Pumped-Hydroelectric Storage (PHS)
This type of storage unit facility is the oldest and the most abundant in the world. Energy is stored as mechanical potential energy, where gravity is the driving force.
The conventional configuration of PHS systems consists of two vast reservoirs, one located at a higher elevation than the other, between 30m to 650m above base level with a 300m difference between the two reservoirs. Water is released from the upper reservoir to the lower reservoir, passing through hydraulic turbines that generate electrical power. These facilities typically run with a daily 60% efficiency that depends primarily on their impellers and variable speed motors, with either freshwater or seawater as their working medium.
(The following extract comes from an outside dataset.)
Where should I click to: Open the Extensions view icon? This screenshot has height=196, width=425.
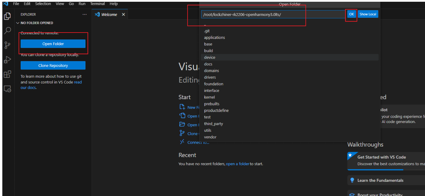[7, 74]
The most well-known application of hydroelectric usage and storage in the United States is the Hoover Dam. The Hoover Dam generates, on average, 4.2 terawatt-hours per year, which is enough to service 1.3 million people in California, Arizona, and Nevada. Additionally, the Hoover Dam serves as a massive “battery” that can generate more or less power, depending on need, and can even consume excess energy when there is an excess in the electrical grid, effectively mitigating the risk of blackouts due to power overload.
Compressed Air Energy Storage
Compressed air energy storage (CAES) units use excess power generated during off-peak hours to pressurize air into an underground reservoir. The air is later released during peak hours to power gas turbines to generate electricity. This technology substitutes the expensive natural gas fuel used to power a gas compressor with lower-cost energy that is available from an off-peak facility such as wind power or nuclear power facilities.
The components of CAES include a generator, air compressors, a turbine train that functions at varying pressures, controls for combustion and equipment operations, and the balance of plant auxiliary equipment systems. Power is generated when the compressed air is exhausted from the underground chamber through an expander. Efficiency of the CAES is increased by installing a recuperator, a heat exchanger that preheats the gas prior to releasing it from the underground reservoir. It allows the air to be the needed temperature and pressure to the combustor unit.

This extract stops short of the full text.